Mlliyet Milliyet Blog Milliyet Blog
 

14 Haziran '08

 
Kategori
Anılar
 

Umutlar tükenince 2

Anılardan öyküler

Bir öncekinden devam

Kenan’ın bu infiali o kadar ani olmuştu ki: Mektup yazılıp, hademe ile gönderildiğinde; belki hoca istirahat halini bile bozmamıştı.

Kenan’ın böyle bir mektuptan sonra, artık oradan diploma alma ümidi kalmamıştı. Okula devam ediyor ama morali son derecede bozuktu.

Gerçi bir sınav hakki daha vardı ama o mektuptan sonra ağzı ile kuş tutsa; hocadan not alması mümkün görünmüyordu.

Ertesi gün Kenan’ı disiplin kuruluna çağırdılar.

Mektubun kokusu çıkmıştı.

Kenan belirtilen gün ve saatte disiplin kuruluna gitti. Üyeler toplanmışlar Kenan’ı bekliyorlardı. Hepsinin gözleri üzerindeydi.

Kurul başkanı bir sure Kenan’ı süzdükten sonra;

- Sen statik imtihanında hocaya karsı gelmişsin.

Kenan şaşırmıştı. İmtihan yapılalı bir ay olmuştu. Gerçi bu suçlama doğruydu ama bundan dolayı cezalandırılması gerekiyorsa; aynı gün disiplin kuruluna verilmesi gerekirdi.

Bu nedenle şaşırıp;

- Ben mi? dedi.

- Evet sen

O sanıyordu ki: Kendisine mektubu gösterecekler ve hesabını soracaklardı.

- Benim disiplin kuruluna çağrılışımın nedeni bu mu?

- Evet bu

- Eğer benim disiplin kuruluna çağrılışımın nedeni sadece bu ise; ben bundan dolayı kendimi savunma ihtiyacı duymuyorum. Ama eğer başka bir şey varsa lütfen onu konusalım.

- Yok. Hepsi bu.

- O zaman bana istediğiniz cezayı verin.
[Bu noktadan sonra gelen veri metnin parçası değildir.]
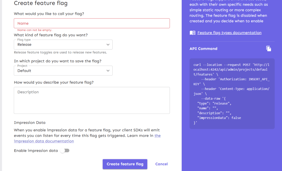
Task: Cancel the feature flag creation
Action: [x=161, y=164]
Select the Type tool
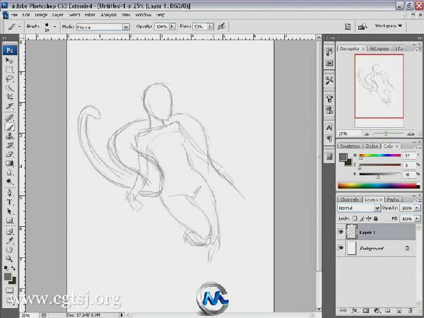Viewport: 424px width, 318px height. pos(10,201)
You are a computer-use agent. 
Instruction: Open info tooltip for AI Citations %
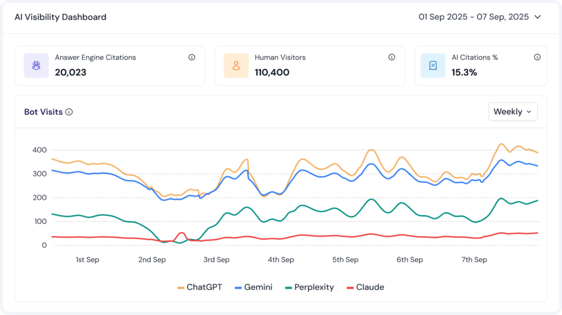click(537, 57)
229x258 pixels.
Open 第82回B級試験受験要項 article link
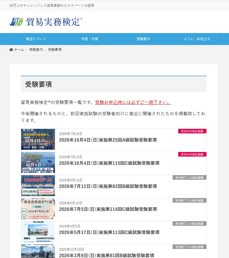pyautogui.click(x=108, y=187)
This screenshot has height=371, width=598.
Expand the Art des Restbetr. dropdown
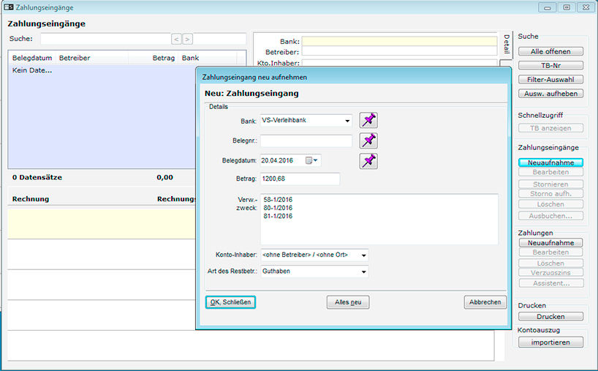(x=363, y=271)
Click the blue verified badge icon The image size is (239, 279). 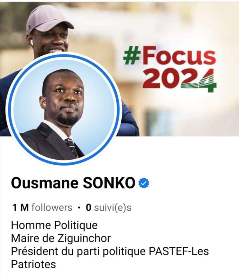click(144, 183)
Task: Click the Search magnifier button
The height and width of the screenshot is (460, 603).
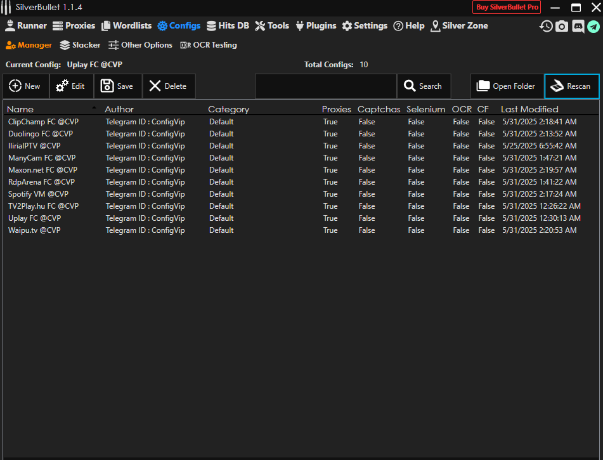Action: (x=424, y=86)
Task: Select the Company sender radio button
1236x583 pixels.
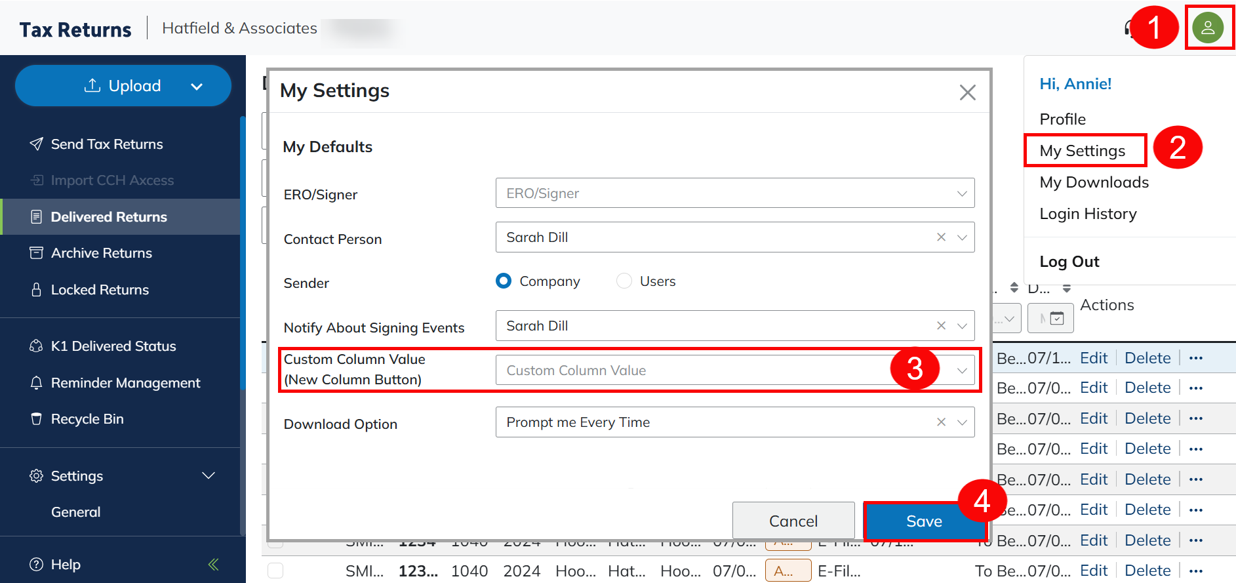Action: click(x=504, y=281)
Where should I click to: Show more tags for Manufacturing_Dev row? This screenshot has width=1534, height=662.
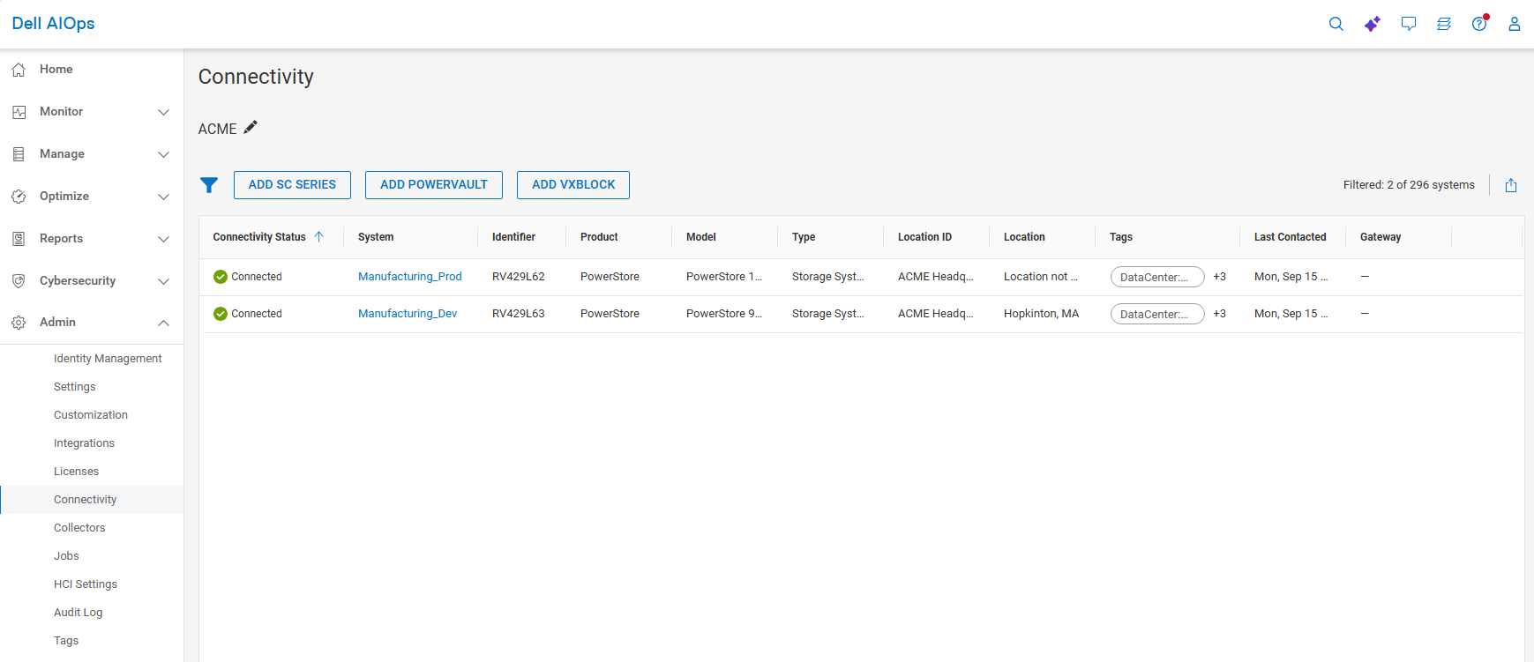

Ben razıyım.

Kapıyı çarpıp cıktı.

Kenan sanıyordu ki; Hoca mektubu disiplin kuruluna vermiş; orada hesabı sorulacaktı. O da olanları olduğu gibi anlatacak ve suçsuzluğunu kanıtlayacaktı. Ama düşündüğü gibi olmadı.

Aradan bir ay gibi uzun bir süre geçtikten sonra, disiplin kuruluna verilişi mektubun olduğu gibi hazmedildiğini gösteriyordu.

Kenan mademki hoca mektubumu aynen hazmetti; ben de onu açık bir mektup haline getirip, yayınlar ve efkârı umumiye ye duyururum dedi.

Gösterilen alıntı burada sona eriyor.